First, install all prerequisites from the previous paragraph. Ensure that a basic Ansible playbook is working properly when using Ubuntu for Windows (WSL) for both Windows and Linux nodes.
A sample inventory file has been provided in Ansible playbook directory. Assuming that you would like to create cluster having the following hosts:
- Master node: ubuntu01, ubuntu02
- Linux nodes: ubuntu02, ubuntu03
- Windows nodes: windows01, windows02
your inventory should be defined as:
# ## Configure 'ip' variable to bind kubernetes services on a
# ## different ip than the default iface
# node1 ansible_host=95.54.0.12 # ip=10.3.0.1
# node2 ansible_host=95.54.0.13 # ip=10.3.0.2
# node3 ansible_host=95.54.0.14 # ip=10.3.0.3
# node4 ansible_host=95.54.0.15 # ip=10.3.0.4
# node5 ansible_host=95.54.0.16 # ip=10.3.0.5
# node6 ansible_host=95.54.0.17 # ip=10.3.0.6
# This inventory is based on an integrated inventory with kubespray
# the kube-master, kube-node, etcd, kube-ingres, k8s-cluster comes from kubespray
# https://github.com/kubernetes-incubator/kubespray/blob/master/docs/integration.md
# https://github.com/kubernetes-incubator/kubespray/blob/master/inventory/sample/hosts.ini
[Location1]
ubuntu01 ansible_host=10.3.0.1
ubuntu02 ansible_host=10.3.0.2
ubuntu03 ansible_host=10.3.0.3
# ## configure a bastion host if your nodes are not directly reachable
# bastion ansible_host=x.x.x.x ansible_user=some_user
[kube-master]
ubuntu01
ubuntu02
[etcd]
ubuntu01
ubuntu02
ubuntu03
[kube-node]
ubuntu02
ubuntu03
[kube-ingress]
ubuntu02
ubuntu03
[k8s-cluster:children]
kube-master
kube-node
kube-ingress
# Add group of master-ubuntu for kubernetes-for-windows project
[master-ubuntu:children]
kube-master
[node-windows]
windows01 kubernetes_node_hostname=windows01 ansible_host=10.3.0.4
windows02 kubernetes_node_hostname=windows02 ansible_host=10.3.0.5
[node:children]
node-windows
# This k8s-cluster-local is a group added to add all variables inside that group
# all variables for kubespray and for kubernetes-for-windows projects in your group_vars inventory
[k8s-cluster-local:children]
k8s-cluster
node-windows
[all-ubuntu:children]
master-ubuntu
The host variable kubernetes_node_hostname
will be used as Windows hostname and at the same time it will be used to identify node in Kubernetes.

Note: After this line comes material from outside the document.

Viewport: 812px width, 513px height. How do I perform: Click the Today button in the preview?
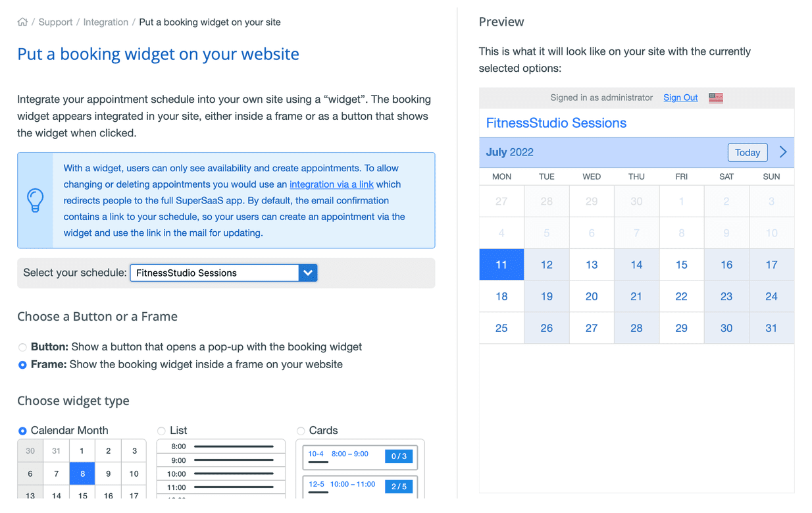[748, 152]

Any other variables that you wish to configure are available in group_vars you must copy these vars to your own group_vars dir, for example cluster/service pod CIDRs.
You will find more vars for kubespray roles in k8s-cluster-local, the vars added here already have flannel and are integrated with vars for kubernetes-for-windows.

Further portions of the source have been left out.